Bien que moins familière avec la réalité des travailleuses, Hélène Brisebois pressent également de belles possibilités pour elles : « Dans les métiers, il y a des opportunités de carrière très intéressantes, avec une rémunération souvent meilleure que dans les métiers typiquement féminins. »

 

L’amour de la profession

 

Hélène Brisebois adore son métier ! Ce qui la rend fière ? D’abord, il y a son équipe : « C’est un des grands bonheurs de mon travail ! » C’est d’ailleurs avec une sensibilité particulière et un intérêt profond pour les gens que cette leader née sélectionne ses employés et collaborateurs. « Peut-être est-ce un côté féminin de moi qui ressort », remarque-t-elle, précisant du même coup qu’elle tient toujours à emmener les gens avec elle, à les rallier autour d’objectifs communs.

 

Puis, il y a les projets.
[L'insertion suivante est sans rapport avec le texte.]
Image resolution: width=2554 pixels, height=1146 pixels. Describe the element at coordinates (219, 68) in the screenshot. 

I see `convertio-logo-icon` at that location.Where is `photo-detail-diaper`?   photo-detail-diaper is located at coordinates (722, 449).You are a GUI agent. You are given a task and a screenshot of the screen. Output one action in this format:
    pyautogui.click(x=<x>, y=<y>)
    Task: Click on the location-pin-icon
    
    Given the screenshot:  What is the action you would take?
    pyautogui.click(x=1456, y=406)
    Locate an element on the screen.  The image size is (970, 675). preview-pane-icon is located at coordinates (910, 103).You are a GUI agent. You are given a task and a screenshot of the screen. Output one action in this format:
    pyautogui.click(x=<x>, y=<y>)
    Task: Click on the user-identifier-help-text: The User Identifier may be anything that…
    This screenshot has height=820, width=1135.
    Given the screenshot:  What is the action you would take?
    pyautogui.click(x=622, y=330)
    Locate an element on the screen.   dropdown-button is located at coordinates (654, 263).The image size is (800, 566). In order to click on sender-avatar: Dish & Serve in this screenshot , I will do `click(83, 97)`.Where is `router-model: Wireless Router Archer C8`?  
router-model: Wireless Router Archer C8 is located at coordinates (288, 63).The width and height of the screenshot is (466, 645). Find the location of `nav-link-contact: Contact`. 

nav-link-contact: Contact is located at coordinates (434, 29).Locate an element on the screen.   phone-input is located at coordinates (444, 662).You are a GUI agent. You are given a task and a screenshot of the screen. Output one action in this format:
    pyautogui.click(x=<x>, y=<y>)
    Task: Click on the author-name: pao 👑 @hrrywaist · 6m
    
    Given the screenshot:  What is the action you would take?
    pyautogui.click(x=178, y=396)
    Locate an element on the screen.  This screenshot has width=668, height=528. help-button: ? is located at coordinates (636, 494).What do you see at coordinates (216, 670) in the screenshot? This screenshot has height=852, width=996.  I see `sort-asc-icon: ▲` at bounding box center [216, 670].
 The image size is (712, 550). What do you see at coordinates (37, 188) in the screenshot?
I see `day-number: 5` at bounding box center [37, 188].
Qu’ils soient complexes, qu’ils posent des défis particuliers, ils n’en sont que plus stimulants. Parmi les réalisations dont elle est le plus fière, Hélène Brisebois nomme spontanément le pavillon de musique de l’Université McGill (École de musique Schulich) où sont aménagés des studios d’enregistrement, des salles de concert, une bibliothèque et des locaux de pratiques. « Il y a une salle au sous-sol qui est extraordinaire ! C’est un endroit pour enregistrer un orchestre symphonique avec cœur. C’est immense ! Au niveau de la structure, c’était tout un défi : il fallait isoler cette salle de la circulation, des vibrations et du bruit de la ville. C’est une réalisation que les gens ne voient pas mais qui me tient particulièrement à cœur. »

 

À titre de chargée de projet, elle compte aussi le pavillon de recherche sur le cancer de l’Université McGill et la Faculté de médecine vétérinaire de l’Université de Montréal, à Saint-Hyacinthe, dans la liste des projets marquants qu’elle a réalisés.

 

Hélène Brisebois lance enfin un appel au plaisir à celles et ceux se dirigeant vers le génie puisqu’à son avis, l’amour et l’intérêt qu’on a pour son métier est à la base de la réussite. « La construction, c’est un beau métier ! On réalise des choses et ces réalisations restent. On les recroise toute notre vie, on les montre à nos enfants, à nos conjoints ». Dans cette perspective, nul doute que l’industrie se trouvera entre bonnes mains si la relève, féminine comme masculine, y apporte autant de passion.